The ciliary body is the structure that produces aqueous humor.  Aqueous humor is a clear liquid.  This liquid is responsible for keeping the eye formed.   Cyclodestruction is a treatment, which destroys cells of the ciliary body.  In so doing, the treatment attempts to shut down the production of fluid within the eye.  Cyclodestructive procedures are recommended in patients with advanced glaucomas and otherwise poor prognoses.  Often these patients have been relative failures of medical therapy and glaucoma filtering surgery. In many respects, CPC can be viewed as a “last-step effort to save the eye.”

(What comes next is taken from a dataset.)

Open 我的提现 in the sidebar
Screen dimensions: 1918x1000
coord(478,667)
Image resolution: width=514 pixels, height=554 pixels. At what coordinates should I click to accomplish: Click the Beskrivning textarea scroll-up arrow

The cyclodestructive procedures are also useful in patients in whom conventional surgery is contraindicated by their systemic health or local ocular condition.  Generally, these patients have little or no functional vision.  Reduction of intraocular induced pain in this clinical setting is an important indication.

WHO IS A CANDIDATE FOR CPC?

CPC is reserved for patients who undergone multiple eye surgeries including glaucoma surgeries who still have elevated eye pressure.  Often, these patients have lost a significant amount if not all of their vision

WHAT ARE THE INDICATIONS FOR THIS PROCEDURE?

1.    Persistently elevated eye pressure despite aggressive surgical treatment.
2.    A painful eye with little or no sight remaining.
3.    Uncontrolled glaucoma in a patient who is not a good surgical candidate.
4.    Reduction of pain in a blind eye.

HOW DOES THE LASER GET TO THE EYE?

The laser energy is delivered to the eye through a probe, which resembles a pen.
The entire procedure usually takes 2 to 5 minutes. The procedure is well tolerated because the patient is treated with a local anesthetic prior to the treatment.  The treatment does not require any incisions, sutures, or needles.

WHAT IS THE SUCCESS RATE OF CPC?

The results of CPC are generally quite good.  Most patients can be successfully treated with one to two sessions of laser therapy.  In severe glaucomas, the treatment may have to be repeated two to three times over the first year to obtain maximum pressure control.  One of the greatest advantages of the procedure is that it can be repeated as often as is needed.

WHAT ARE THE MAIN RISKS?

The most significant risk with this procedure is the eye pressure becomes too low and stays that way.  This is a very rare occurrence, and often not a problem because control of pain is usually the main indication for this procedure.  Like other eye surgeries, bleeding and infection are very low, but possible risks.